One of my students is annotating the ey gene on contig40 in biarmipes. She is having trouble with the PC isoform. There is no start codon found in the first exon of this isoform (exon 3: 17_1548_0). It looks like there is a C nucleotide instead of an A nucleotide at position 38619, and she could not find another ATG upstream of this site without running into a stop codon. So, do you think this is a mutation in biarmipes and they do not express the PC isoform or is there a sequencing error in the biarmipes genome, or is there an alternative explanation? Thanks for your help.

Exon 3: >ey:17_1548_0
Score = 82.4 bits (202), Expect = 3e-22, Method: Compositional matrix adjust.
Identities = 52/55 (95%), Positives = 53/55 (96%), Gaps = 0/55 (0%)
Frame = +3

Screen Shot 2012-11-09 at 1.13.37 AM.png
Screen Shot 2012-11-09 at 1.13.37 AM.png (14.11 KiB) Viewed 3775 times

Posts: 185
Joined: Sun Feb 04, 2007 7:41 pm
Location: Washington University in St. Louis

Re: Mutation or sequencing error?

Post by wleung » Fri Nov 09, 2012 4:12 pm

The change in the genomic sequence is unlikely to be an error in the consensus because there multiple RNA-seq reads aligned to this region and they agree with the consensus.

A FlyBase TBLASTN search of the first CDS of the C isoform (17_1548_0) against the genomic assemblies in different Drosophila species shows that this change from M to L is only found in [i[D. biarmipes[/i] and it is not in the other newly sequenced sequences or in D. ananassae.
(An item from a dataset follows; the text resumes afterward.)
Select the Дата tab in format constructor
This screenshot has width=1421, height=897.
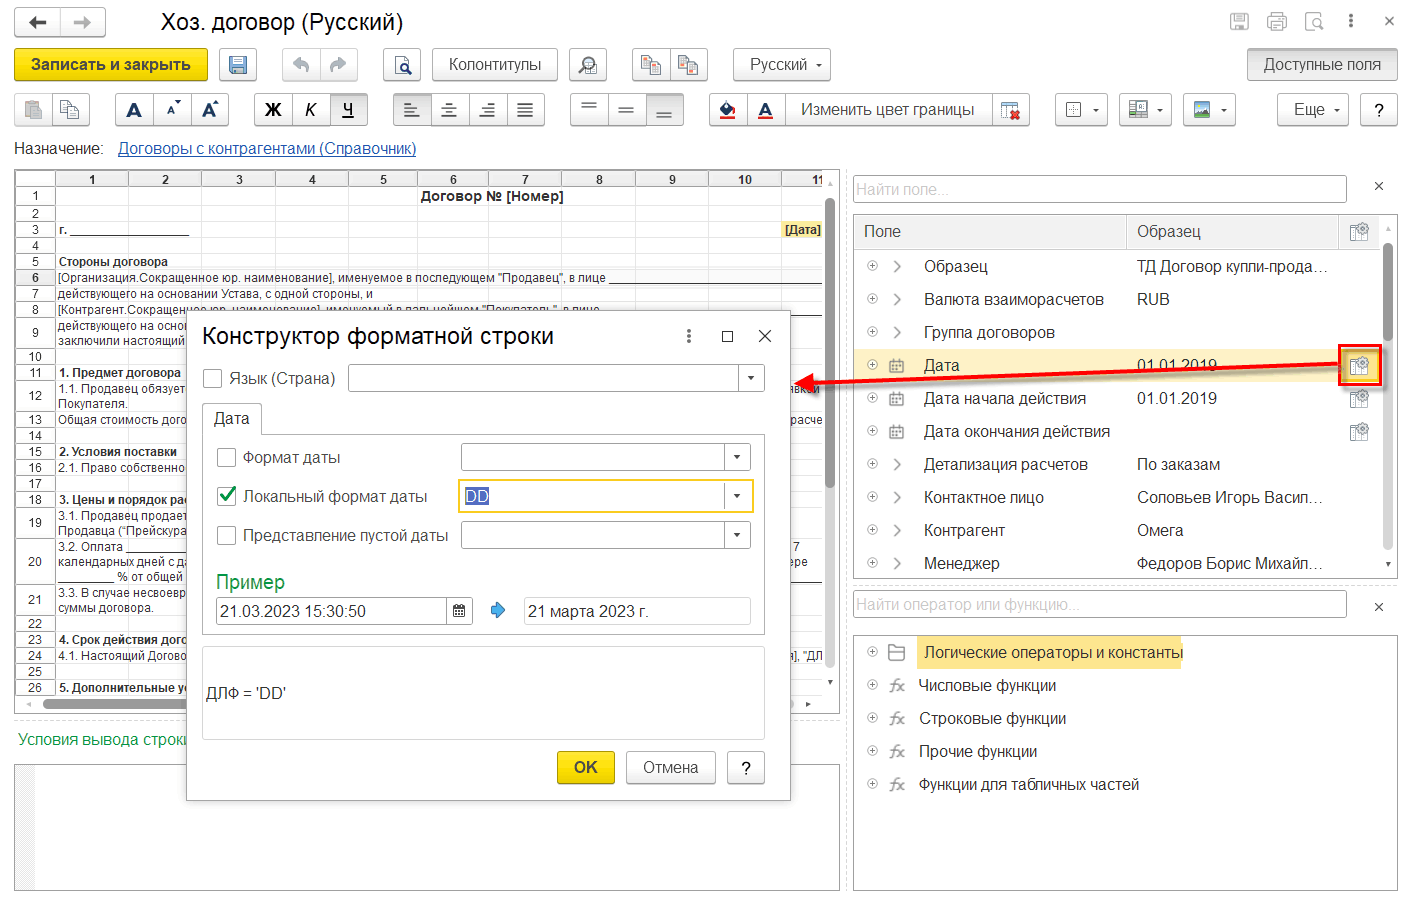tap(232, 419)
Because the only difference between the C isoform and the other isoforms is this single CDS, the analysis suggests that this isoform might not exist in D. biarmipes.

However, based on the GEP annotation guidelines, we will nonetheless try to construct a gene model for the C isoform. As you have mentioned, there are no other start codons upstream of this region before you reached the stop codon in frame +3. Consequently, we will rely on the Geneid prediction and use the first start codon in frame +3 at 38694-38696.

The rationale is that removing an isoform is a more substantial change than removing conserved residues. We could explain the conserved residues upstream of the proposed translation start site in the C isoform because the second CDS from the D isoform (26_1548_2) overlaps and extends beyond the beginning of 17_1548_0.